= Document passage =
- - - - - - -

Our guest writer is a grandnephew of Edward ‘Tommy’ Dorins, E Coy, 2nd Battalion, Dublin Brigade, killed in action at the Burning. John Dorins has long held a major interest in the Custom House attack.
Big Stories spawn Fake News
Three major events could be said to have punctuated and defined the history of Ireland from 1916 to 1922. All involved major public buildings which were as important as symbolic targets as they were for practical reasons. The first, of course, was the occupation and shelling of the GPO in 1916, which arguably changed the political atmosphere entirely and made the War of Independence inevitable. The second was the 1921 Custom House Burning, which effectively brought the War of Independence to an end. The third was the Shelling of the Four Courts in 1922, which marked the beginning of the Civil War.
Because of their symbolic value, events like the Custom House invite comparison with the destruction of the World Trade Center in New York on 9/11/2001.
One of the most notable elements of the Twin Towers attack was the hundreds of conspiracy theories and items of fake news. From a CIA plot to who-knows-what other crazy ideas were thrown out for public consumption, widely spread and believed.
And it is very interesting to see how much this applied to the burning of the Custom House, long before the days of the Internet and social media.
Graphic Tales from The Burning
One of the more gruesome Burning rumours claimed a large number of Rebels had been trapped in the building and incinerated.
For example, a Spanish newspaper, El Cantábrico, reported on 27 May:
“Se cree que numerosos rebeldes fallecieron entre los escombros”. (It is believed that numerous rebels died among the debris.)
Many of these reports claimed that trapped Rebels died by suicide. A New Zealand Press account of 28 May 1921, stated:
‘Auxiliaries who gallantly entered the burning Custom House found the bodies of three rebels partially burned, each with a revolver wound in the forehead. They undoubtedly died by their own hands.’
The Irish News and Belfast Morning News of the same date reported that, while there were rumours of burned bodies of rebels inside the building,
“exhaustive inquiries failed to obtain the slightest confirmation of this. The police have absolutely no knowledge of the alleged discovery, and it is fairly obvious that nothing tangible on this subject can come to light till the debris has cooled down and is turned over.”
We do not know who was responsible for feeding these lurid accounts to the press immediately after the Burning. However, there are archived statements by several Auxiliaries in reports or evidence to the military inquiry in the following days which were also picked up by the papers. It is worth reminding ourselves that opinions and statements by crown forces were not subject to censorship – as long as they maintained the official British line “we have murder by the throat”. So they carried a lot of weight.
The suicide theory was advanced by the O/C of Auxiliary F Company, Lieut/1st DI R.K. Caparn. In his opinion:
“….quite a number of rebels, some dead, were cut off in the building by the fire and either burnt [sic] or shot themselves, as for quite a long period occasional revolver shots could be heard”.

- - - - - - -

= Provided data =

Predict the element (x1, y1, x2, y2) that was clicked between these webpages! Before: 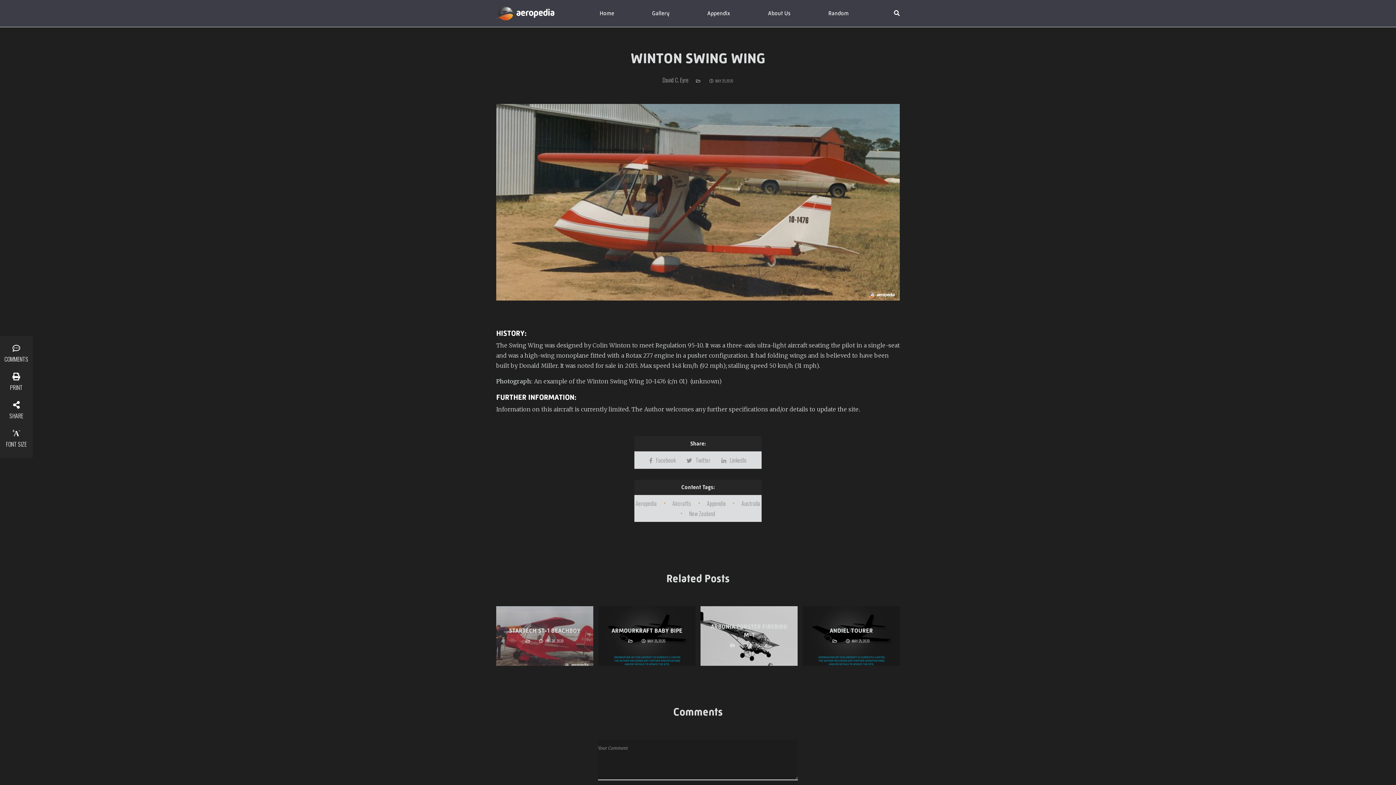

- - - - - - -

= Goal of the exercise =
Please reproduce the passage of the Custom House Burning article above, from "Our guest writer" up to and including "Custom House attack.".

= Result for this task =
Our guest writer is a grandnephew of Edward ‘Tommy’ Dorins, E Coy, 2nd Battalion, Dublin Brigade, killed in action at the Burning. John Dorins has long held a major interest in the Custom House attack.